So, if the hurdle is getting the constantly-expanding-but-never-changing lump of data into memory…why have it ever leave memory in the first place? If it all needs to be available in real-time in memory for the slicer, why go to the trouble of sending it off to the database, then only to have to pull it all back over the wire every few hundred milliseconds when the scoring routine executes?

The solution, I realized, is just to push the votes onto a big object, keyed by round id, sitting on the node global object, and work directly on the in-memory data. With this approach, all that the scoring routine just has to run a single findById query to get out the poem record (this is negligible from a time budget standpoint, a handful of milliseconds at most), and then get the current round id off of the retrieved document to key the votes object on the global namespace. In the end, I can get the same per-slice performance that I was seeing when I was trying to load all of the data into a big all-encompassing poem super-document, but without the atomicity chaos that results from trying to make lots of concurrent writes on a physically large document on the disk.

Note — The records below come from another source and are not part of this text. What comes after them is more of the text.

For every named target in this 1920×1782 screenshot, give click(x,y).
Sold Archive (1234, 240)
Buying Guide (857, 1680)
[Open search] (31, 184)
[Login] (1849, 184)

Of course, if the power shuts off and the server dies in the middle of the round, all of the un-persisted vote data sitting in memory would be lost (the poem document itself, though, and all of the words locked up to that point, would be unaffected). But Oversoul is about as far from any kind of business- or life-critical system as could ever be imagined, and the theoretical risk of data loss is a small price to pay in order to achieve the kind of scale necessary to make the final language persuasively unattributable.